Which is why I always, always, always file my paper returns via approved traceable couriers.
[This was one key reason why I packed up my desk at the law firm where I had been “of counsel” after I asked the secretary to go to the post office (which was a 100-meter walk across the parking lot) and mail a client’s return to the IRS via Certified Mail. The next day, when I asked her for the Certified Mail receipt, she told me that the boss had told her that Certified Mail was unnecessary and wasteful, and that ordinary First Class mail would suffice.
Within the next few days, other events happened, including my surreptitious discovery that the firm’s malpractice liability policy had lapsed.
Fast-forward 28 years: The boss failed to cooperate with the Grievance Committee regarding matters that arose after my departure, decamped out to Texas, and remains suspended from the practice of law in New York.]
The use of an approved traceable courier would not affect the IRS’s administrative transcripts which originally showed filing and subsequent unfiling but which later deleted those two entries.
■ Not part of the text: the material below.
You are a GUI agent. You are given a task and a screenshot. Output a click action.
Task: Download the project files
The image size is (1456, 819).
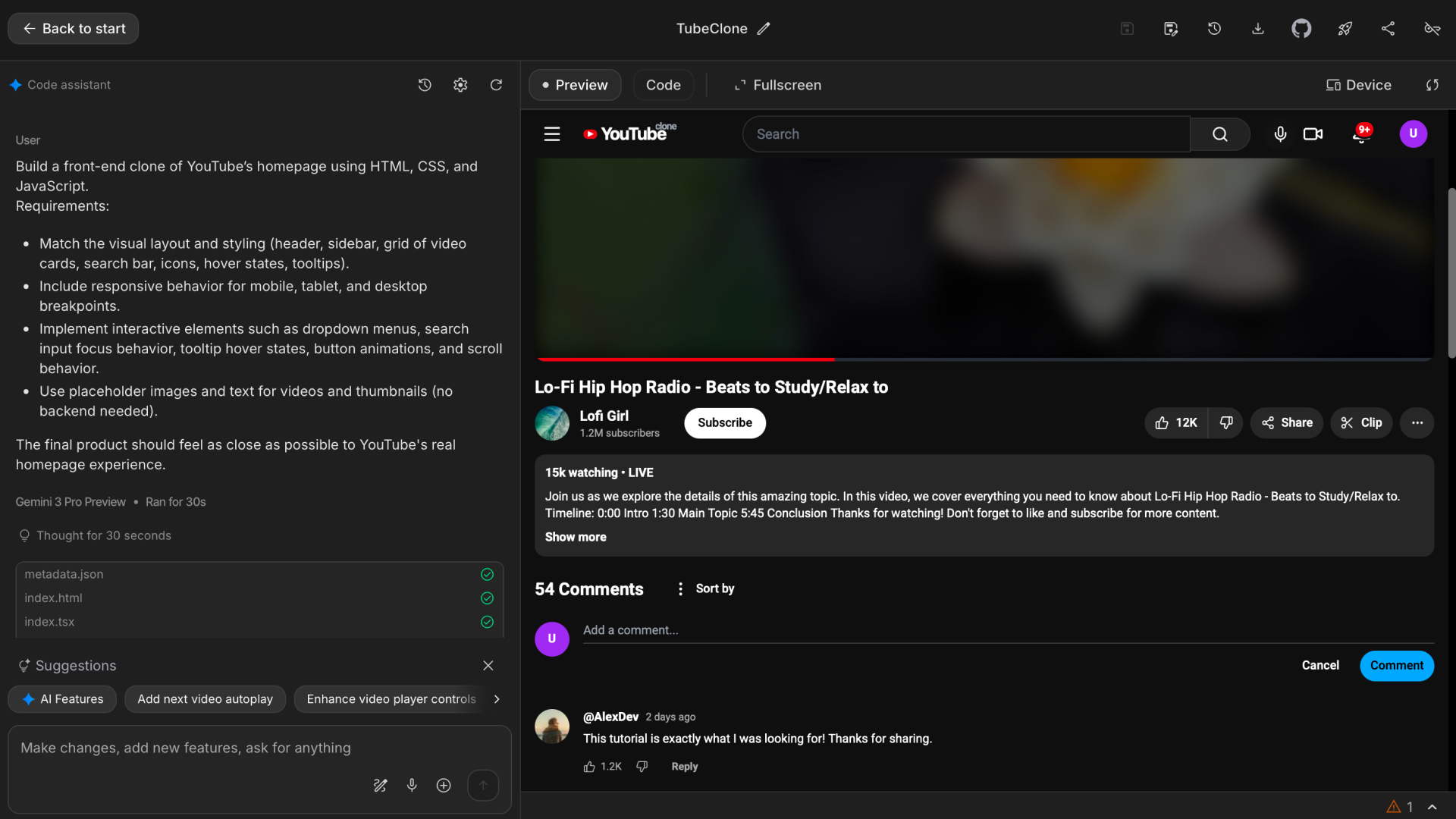pos(1257,28)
No one disputed that the returns had been delivered in the mail.
Delivery has been disputed on some mail other than tax returns. For example with 3 pieces of registered mail addressed to the IRS, USPS reported to Japan Post that the items had reached USPS but disappeared with no trace. For example with 1 piece of US domestic certified addressed to US District Court for the Central District of California, USPS delivered to the server (living in the US) the return receipt signed by a court employee and USPS’s web site showed the mail as delivered, but the court ruled that it had not received the mail.
By the way the “mailbox” rule only applies if mail is delivered late. It doesn’t help a bit if mail isn’t delivered at all, even when you present USPS’s trace that the mail reached USPS before disappearing.
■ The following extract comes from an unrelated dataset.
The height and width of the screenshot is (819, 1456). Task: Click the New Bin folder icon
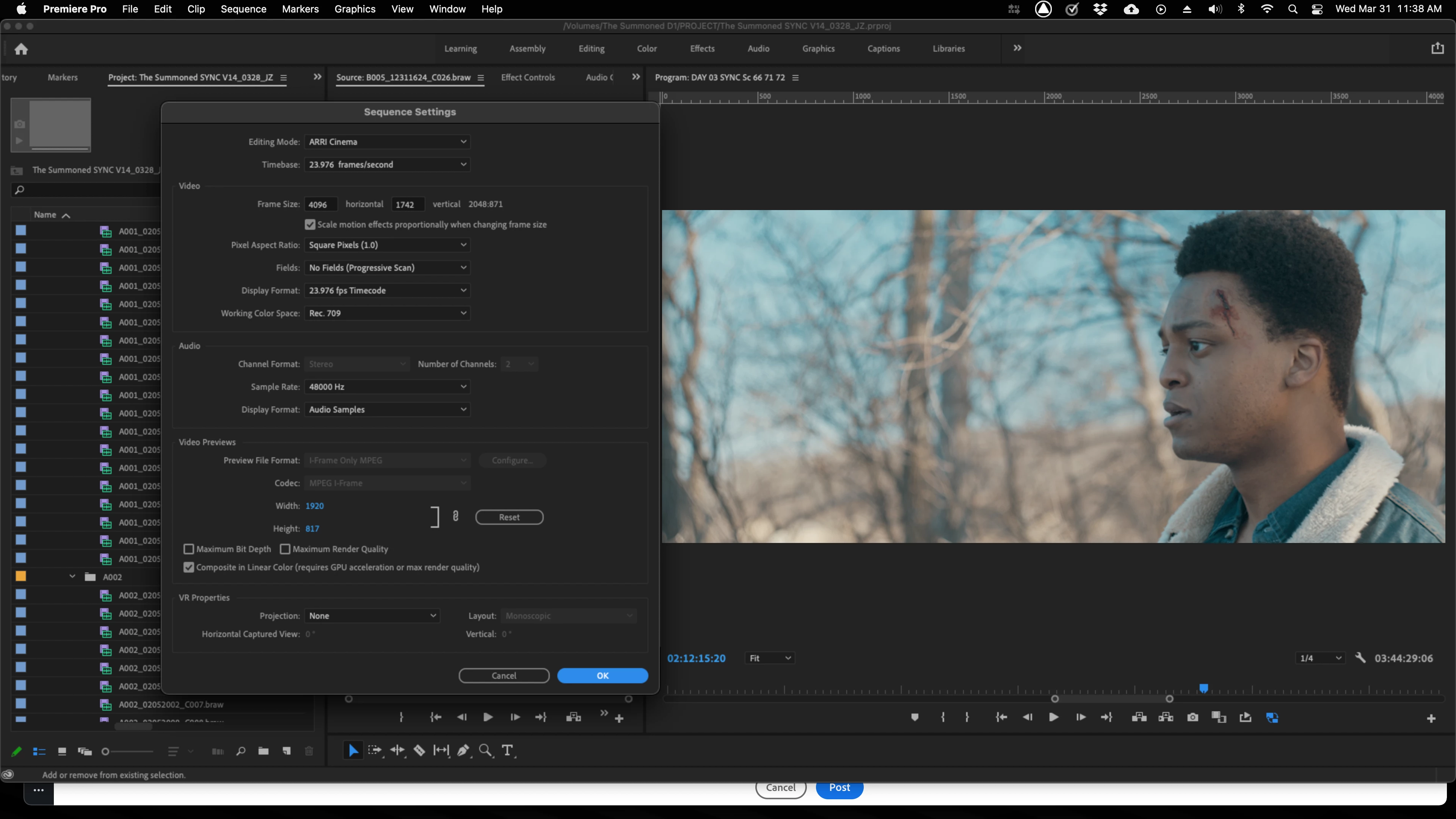click(264, 751)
Recent Data Entry Experience on Paper-Filed Returns.
Taxpayer has 3 teenage daughters – paper-filed 2 years of simple returns (2017 & 2018) for his daughters showing that they were a dependent on another return. Two of the 6 returns were entered into the IRS system showing the children were NOT dependents. Had to amend the erroneously-entered returns to show each of them was a dependent, wait for the amended returns to process and then e-file the Taxpayers 2017 & 2018 Returns electronically.